Which lines in the records below contain the word "computer"? Copy each one.

━━━━

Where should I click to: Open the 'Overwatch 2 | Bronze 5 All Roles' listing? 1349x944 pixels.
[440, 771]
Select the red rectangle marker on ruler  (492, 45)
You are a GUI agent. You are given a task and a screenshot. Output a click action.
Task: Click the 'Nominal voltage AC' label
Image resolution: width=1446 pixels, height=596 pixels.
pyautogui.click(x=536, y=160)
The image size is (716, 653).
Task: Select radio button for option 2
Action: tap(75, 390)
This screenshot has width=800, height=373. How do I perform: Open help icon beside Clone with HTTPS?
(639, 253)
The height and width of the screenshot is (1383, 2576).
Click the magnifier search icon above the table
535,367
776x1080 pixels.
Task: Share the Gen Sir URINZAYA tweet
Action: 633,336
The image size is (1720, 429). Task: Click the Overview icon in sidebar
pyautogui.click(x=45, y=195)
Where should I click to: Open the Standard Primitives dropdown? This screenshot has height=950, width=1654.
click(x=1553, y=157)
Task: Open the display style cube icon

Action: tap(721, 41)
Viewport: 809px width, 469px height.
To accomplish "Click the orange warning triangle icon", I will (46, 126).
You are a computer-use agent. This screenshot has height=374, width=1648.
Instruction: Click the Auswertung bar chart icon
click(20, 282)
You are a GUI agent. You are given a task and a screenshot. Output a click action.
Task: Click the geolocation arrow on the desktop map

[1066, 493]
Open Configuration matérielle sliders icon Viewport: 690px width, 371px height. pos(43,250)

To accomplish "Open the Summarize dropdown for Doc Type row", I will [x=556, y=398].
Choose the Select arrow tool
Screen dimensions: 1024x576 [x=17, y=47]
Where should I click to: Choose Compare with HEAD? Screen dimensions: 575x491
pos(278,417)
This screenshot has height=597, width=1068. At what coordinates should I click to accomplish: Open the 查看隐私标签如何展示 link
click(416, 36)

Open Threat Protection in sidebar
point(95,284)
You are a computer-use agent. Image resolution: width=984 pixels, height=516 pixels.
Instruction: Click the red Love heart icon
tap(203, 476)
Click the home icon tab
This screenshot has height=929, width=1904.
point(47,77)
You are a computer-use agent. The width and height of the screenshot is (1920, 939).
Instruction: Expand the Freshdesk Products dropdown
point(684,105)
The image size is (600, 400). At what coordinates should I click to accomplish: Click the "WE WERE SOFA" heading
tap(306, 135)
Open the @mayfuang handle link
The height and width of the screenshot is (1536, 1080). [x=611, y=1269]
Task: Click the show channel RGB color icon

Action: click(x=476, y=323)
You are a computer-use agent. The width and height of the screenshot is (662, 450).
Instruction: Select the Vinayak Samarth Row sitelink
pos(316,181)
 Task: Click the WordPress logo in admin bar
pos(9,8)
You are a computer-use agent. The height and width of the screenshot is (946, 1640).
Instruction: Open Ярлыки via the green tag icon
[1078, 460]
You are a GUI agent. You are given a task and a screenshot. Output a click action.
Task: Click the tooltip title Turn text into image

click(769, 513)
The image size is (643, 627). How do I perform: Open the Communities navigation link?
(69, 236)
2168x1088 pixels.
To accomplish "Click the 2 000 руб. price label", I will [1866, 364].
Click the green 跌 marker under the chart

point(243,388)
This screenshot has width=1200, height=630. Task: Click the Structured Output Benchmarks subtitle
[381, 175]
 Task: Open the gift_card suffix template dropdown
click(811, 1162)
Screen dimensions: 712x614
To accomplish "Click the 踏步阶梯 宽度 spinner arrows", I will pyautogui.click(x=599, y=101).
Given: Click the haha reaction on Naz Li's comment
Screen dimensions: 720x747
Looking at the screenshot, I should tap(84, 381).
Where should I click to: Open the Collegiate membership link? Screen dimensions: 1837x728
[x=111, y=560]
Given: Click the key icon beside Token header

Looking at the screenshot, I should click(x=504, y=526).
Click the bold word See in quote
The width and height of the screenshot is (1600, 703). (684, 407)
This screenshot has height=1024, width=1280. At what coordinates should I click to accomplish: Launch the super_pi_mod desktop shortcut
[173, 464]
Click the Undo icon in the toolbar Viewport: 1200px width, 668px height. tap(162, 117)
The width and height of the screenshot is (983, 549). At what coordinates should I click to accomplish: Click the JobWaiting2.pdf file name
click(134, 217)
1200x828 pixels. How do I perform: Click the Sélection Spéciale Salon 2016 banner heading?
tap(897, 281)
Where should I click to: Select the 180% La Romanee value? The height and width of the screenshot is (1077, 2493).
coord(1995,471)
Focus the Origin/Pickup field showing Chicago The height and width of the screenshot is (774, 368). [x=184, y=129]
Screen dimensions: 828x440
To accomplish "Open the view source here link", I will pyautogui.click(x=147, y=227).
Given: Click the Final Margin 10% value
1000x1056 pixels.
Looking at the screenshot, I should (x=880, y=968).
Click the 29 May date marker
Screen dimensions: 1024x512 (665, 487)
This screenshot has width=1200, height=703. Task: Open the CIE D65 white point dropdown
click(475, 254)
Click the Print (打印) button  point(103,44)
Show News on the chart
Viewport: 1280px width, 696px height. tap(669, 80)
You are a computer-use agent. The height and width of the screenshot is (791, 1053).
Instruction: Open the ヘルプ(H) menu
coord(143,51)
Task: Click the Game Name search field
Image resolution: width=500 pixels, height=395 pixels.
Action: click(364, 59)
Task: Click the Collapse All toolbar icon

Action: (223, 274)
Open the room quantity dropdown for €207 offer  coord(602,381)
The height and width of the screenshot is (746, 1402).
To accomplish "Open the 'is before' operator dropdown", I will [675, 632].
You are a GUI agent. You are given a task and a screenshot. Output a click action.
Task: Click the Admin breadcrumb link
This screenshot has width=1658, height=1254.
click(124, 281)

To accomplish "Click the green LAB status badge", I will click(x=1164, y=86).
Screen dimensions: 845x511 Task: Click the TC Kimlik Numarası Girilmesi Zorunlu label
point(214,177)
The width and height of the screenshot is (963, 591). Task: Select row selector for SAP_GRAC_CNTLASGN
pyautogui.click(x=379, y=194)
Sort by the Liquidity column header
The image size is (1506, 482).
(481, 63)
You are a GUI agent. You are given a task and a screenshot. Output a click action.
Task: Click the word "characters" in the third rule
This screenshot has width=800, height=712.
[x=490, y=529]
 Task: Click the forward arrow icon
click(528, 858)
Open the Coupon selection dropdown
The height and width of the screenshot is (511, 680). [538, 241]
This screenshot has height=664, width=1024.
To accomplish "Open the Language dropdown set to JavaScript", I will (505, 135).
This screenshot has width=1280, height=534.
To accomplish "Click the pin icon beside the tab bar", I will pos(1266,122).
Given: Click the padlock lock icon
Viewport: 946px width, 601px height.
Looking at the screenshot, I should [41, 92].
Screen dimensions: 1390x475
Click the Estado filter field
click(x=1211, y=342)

━━━━

- [Result of the task]
You are a computer-use agent. This screenshot has height=374, width=1648.
You are a computer-use agent. Image resolution: width=984 pixels, height=516 pixels.
You are a computer-use agent. The width and height of the screenshot is (1920, 939).
You are a computer-use agent. The width and height of the screenshot is (662, 450).
You are a computer-use agent. The height and width of the screenshot is (946, 1640).
You are a computer-use agent. The height and width of the screenshot is (791, 1053).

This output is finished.